28 November 2017, 12.00 PM - 28 November 2017, 1.00 PM


 Tuesday, 28th November, 2017 : 12.00 – 13.00
Room OS6, Second Floor, Oakfield House

 Qinguan Zhao
Postdoctoral Fellow, Statistics Department,
Wharton School, University of Pennsylvania

 Two-Sample Instrumental Variable Analysis: Challenges and Some Progress
(Joint work with Jingshu Wang, Jack Bowden and Dylan Small)

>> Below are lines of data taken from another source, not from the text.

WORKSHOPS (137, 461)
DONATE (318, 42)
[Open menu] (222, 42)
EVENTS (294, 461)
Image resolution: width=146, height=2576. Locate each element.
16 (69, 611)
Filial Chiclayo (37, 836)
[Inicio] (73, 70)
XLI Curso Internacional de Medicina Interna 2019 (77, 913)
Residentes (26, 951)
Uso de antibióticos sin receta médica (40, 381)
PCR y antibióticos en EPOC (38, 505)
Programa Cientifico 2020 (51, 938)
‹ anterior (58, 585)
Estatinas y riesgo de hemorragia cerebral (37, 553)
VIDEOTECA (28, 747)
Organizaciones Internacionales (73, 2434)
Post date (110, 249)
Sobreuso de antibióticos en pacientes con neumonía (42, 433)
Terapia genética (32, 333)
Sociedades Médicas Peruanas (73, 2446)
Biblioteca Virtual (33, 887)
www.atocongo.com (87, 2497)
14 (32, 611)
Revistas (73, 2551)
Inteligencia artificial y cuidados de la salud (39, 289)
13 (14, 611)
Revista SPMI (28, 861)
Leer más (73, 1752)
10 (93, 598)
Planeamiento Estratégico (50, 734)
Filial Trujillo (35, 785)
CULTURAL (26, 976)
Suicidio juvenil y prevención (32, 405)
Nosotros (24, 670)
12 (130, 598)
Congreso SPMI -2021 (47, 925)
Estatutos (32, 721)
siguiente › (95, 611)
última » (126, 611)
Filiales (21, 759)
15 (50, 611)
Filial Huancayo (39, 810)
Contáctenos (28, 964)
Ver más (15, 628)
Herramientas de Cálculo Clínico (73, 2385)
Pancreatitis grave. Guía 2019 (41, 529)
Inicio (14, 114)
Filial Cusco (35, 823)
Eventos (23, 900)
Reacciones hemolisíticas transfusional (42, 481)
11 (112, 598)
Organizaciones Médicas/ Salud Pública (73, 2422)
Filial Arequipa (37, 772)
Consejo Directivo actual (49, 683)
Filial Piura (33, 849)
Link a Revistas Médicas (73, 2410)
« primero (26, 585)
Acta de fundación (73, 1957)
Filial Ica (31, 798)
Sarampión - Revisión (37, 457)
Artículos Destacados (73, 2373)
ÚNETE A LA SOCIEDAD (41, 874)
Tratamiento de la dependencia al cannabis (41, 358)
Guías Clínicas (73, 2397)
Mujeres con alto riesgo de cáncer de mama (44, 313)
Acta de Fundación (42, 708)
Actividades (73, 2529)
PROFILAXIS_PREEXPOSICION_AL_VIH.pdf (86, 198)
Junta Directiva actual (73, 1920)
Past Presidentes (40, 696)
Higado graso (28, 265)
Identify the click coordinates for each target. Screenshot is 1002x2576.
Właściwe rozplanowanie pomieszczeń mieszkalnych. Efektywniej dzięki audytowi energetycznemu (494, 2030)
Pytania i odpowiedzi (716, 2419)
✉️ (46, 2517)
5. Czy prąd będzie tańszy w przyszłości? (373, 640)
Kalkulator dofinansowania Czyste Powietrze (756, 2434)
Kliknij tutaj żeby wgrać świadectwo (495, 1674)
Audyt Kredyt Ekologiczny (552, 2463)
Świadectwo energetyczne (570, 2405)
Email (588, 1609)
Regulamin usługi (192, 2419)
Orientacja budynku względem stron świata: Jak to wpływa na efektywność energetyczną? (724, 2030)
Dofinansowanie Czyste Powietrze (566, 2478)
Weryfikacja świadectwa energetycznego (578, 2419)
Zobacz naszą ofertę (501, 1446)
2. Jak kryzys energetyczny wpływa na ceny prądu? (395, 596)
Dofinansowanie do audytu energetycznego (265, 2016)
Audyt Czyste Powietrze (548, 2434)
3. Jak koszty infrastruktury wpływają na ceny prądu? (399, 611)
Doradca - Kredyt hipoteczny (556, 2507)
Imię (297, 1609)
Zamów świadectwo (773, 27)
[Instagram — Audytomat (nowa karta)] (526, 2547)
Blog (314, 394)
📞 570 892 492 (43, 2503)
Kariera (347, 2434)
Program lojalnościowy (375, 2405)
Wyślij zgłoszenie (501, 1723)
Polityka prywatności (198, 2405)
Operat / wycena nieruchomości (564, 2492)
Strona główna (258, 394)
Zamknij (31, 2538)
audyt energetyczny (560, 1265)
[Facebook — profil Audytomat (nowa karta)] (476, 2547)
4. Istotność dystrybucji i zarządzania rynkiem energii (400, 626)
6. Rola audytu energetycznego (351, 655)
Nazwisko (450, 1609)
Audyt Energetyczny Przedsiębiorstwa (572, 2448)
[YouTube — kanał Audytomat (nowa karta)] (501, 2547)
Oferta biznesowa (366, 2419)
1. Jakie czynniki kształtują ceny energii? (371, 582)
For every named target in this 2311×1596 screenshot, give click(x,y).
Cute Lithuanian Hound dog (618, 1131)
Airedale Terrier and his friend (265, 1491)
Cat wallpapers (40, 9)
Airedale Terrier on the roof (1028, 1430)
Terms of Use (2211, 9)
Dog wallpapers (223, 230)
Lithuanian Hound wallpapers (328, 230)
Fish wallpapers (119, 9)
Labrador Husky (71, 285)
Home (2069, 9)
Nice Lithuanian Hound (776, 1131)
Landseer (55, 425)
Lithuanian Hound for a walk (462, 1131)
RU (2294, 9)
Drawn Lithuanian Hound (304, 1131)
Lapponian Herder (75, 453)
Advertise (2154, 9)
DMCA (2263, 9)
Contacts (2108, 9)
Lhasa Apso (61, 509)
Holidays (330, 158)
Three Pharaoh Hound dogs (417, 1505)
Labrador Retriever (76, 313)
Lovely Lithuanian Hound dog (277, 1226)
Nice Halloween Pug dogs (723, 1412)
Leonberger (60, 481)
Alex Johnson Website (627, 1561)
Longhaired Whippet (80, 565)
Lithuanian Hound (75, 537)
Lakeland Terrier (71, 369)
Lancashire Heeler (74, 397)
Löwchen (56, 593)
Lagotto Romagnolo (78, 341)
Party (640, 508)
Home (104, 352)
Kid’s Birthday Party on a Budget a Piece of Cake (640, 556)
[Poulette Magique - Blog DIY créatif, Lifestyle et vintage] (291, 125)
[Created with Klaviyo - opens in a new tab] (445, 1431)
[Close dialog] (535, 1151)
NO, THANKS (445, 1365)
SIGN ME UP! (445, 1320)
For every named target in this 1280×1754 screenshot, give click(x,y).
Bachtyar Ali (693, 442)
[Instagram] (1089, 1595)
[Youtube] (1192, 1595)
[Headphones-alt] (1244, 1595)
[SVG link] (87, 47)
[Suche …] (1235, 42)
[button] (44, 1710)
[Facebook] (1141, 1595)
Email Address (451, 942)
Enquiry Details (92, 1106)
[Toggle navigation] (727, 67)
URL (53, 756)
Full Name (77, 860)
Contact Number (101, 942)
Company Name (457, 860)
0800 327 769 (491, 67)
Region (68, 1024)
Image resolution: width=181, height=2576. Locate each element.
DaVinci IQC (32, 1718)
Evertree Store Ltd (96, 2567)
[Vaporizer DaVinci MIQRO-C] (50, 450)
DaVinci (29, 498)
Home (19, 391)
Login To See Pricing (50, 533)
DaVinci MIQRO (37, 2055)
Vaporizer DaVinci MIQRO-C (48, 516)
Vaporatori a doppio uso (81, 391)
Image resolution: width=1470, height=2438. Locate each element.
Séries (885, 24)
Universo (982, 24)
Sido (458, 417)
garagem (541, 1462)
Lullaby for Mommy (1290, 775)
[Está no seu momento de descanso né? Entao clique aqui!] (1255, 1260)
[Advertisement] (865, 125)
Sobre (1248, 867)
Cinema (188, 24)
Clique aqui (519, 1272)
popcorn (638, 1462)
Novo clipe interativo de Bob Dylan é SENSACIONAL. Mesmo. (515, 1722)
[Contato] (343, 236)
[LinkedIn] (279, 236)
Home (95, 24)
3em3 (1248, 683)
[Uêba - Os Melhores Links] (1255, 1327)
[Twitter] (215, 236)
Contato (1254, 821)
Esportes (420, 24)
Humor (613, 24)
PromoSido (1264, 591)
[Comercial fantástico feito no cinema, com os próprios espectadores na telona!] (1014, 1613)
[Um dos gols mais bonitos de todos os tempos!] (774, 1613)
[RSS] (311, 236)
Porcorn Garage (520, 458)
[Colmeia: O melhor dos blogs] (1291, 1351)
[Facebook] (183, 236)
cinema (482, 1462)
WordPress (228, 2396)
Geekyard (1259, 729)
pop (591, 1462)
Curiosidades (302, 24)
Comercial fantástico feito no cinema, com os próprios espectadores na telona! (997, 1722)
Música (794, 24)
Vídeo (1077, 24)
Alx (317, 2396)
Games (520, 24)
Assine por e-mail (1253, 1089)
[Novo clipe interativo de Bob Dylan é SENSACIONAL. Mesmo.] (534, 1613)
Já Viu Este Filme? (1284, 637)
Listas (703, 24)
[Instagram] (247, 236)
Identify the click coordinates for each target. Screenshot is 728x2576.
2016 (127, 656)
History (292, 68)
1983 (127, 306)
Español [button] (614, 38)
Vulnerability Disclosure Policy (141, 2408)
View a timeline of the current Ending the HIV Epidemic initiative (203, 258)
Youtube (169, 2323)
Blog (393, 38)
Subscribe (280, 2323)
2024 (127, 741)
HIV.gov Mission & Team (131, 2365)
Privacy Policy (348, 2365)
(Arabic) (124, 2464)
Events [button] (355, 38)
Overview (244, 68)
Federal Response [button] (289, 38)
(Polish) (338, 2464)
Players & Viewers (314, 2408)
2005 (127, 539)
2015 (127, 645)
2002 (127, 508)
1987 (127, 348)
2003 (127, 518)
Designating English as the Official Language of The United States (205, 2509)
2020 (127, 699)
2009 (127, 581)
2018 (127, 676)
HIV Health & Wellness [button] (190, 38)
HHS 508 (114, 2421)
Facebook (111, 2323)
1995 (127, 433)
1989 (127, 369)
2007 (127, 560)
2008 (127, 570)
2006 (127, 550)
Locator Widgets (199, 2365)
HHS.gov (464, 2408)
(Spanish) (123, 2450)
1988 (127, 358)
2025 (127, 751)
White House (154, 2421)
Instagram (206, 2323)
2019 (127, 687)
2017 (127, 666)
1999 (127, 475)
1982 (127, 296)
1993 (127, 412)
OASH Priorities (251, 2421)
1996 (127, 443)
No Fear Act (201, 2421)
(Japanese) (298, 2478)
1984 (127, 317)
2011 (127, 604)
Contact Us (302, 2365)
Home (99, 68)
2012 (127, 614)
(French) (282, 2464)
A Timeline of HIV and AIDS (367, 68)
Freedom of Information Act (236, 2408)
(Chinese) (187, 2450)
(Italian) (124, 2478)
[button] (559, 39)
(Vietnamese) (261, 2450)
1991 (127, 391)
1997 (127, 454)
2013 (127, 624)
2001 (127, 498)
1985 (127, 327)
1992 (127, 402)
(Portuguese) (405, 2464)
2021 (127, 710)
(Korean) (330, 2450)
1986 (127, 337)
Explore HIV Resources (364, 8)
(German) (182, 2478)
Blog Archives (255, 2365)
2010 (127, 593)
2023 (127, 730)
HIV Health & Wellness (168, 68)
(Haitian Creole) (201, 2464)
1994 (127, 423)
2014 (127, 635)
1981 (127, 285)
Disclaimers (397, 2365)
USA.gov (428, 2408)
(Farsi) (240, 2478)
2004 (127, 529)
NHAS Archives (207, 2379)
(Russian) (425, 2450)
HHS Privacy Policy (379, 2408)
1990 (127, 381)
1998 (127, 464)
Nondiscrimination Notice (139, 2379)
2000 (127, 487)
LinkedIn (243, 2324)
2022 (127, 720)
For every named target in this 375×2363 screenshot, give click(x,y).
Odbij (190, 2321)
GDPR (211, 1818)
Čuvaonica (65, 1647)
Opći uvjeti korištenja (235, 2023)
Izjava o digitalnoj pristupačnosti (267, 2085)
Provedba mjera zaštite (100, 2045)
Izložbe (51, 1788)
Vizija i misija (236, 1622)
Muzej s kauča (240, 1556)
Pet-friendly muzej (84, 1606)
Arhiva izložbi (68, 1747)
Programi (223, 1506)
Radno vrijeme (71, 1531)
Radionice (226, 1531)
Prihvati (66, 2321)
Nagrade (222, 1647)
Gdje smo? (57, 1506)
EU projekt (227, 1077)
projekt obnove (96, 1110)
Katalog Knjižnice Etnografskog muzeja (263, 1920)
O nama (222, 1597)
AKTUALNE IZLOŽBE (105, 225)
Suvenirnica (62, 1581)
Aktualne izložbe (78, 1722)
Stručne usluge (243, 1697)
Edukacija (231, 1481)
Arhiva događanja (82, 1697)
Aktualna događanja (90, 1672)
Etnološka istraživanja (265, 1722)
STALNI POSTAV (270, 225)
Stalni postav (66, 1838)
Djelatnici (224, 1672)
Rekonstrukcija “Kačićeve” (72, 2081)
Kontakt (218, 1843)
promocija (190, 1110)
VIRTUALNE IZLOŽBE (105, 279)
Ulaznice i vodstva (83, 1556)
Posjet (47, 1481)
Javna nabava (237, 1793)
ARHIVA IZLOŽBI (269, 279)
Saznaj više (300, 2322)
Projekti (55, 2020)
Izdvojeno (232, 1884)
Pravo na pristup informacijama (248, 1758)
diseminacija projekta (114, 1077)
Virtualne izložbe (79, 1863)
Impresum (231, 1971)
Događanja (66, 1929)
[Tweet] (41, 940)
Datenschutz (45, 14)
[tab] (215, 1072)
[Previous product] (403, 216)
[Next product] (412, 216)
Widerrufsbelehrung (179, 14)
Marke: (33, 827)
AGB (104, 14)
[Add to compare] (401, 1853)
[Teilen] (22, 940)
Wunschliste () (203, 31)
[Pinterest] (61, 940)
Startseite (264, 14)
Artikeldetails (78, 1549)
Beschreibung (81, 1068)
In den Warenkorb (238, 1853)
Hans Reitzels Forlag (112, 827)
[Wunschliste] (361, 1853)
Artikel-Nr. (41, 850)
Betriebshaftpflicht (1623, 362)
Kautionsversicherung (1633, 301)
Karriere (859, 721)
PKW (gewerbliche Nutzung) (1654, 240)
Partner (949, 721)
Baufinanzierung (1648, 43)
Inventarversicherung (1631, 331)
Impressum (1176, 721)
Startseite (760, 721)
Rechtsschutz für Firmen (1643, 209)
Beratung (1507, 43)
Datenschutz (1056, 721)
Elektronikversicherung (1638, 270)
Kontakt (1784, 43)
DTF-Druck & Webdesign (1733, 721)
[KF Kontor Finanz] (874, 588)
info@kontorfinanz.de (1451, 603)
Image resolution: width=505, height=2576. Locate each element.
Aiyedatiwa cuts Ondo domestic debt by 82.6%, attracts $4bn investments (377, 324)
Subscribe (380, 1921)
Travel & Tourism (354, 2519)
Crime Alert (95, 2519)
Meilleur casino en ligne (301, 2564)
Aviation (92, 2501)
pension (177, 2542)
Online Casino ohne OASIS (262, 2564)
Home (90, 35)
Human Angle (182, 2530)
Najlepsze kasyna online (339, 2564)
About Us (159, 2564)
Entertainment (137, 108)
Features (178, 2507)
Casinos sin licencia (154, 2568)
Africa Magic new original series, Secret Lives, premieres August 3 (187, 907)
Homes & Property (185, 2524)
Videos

Instrumental variable (IV) analysis is a method of estimating causal relationships between an exposure variable and an outcome variable when there is unmeasured confounding bias. IV is widely used in econometrics and medical studies. In many emerging applications, the relevant variables are not observed in the same sample. Often, we only observe the IV and the exposure variable in sample A and the IV and the outcome variable in sample B.

In the first part of the talk, I will examine the validity of IV analysis when the two samples are from different populations. The most interesting findings are: 1. Besides the usual IV assumptions, additional untestable assumptions are generally needed; 2. The IV analysis is no longer robust to misspecified instrument-exposure model; 3. The two stage least squares is not asymptotically efficient.

In the second part of the talk, I will consider the two-sample Mendelian randomization problem in which genetic variants are used as IV. Statistically, this can be formulated as an "errors-in-variable" regression problem. I will consider a profile-likelihood estimator and its "many weak IV" asymptotics. If time allows I will discuss how to modify the estimator to be robust against pleiotropy effects (violation of exclusion restriction).


Dr Zhao is a postdoctoral fellow in the Statistics Department of the Wharton School, University of Pennsylvania (mentored by Dylan Small and Sean Hennessy). He is broadly interested in causal inference, high dimensional statistics and applied statistics. He received my Ph.D. in Statistics from Stanford University (advised by Trevor Hastie) and his B.S. in Mathematics from the Special Class for the Gifted Young (SCGY), University of Science and Technology of China (USTC) in 2011. He has also worked at eBay and Google.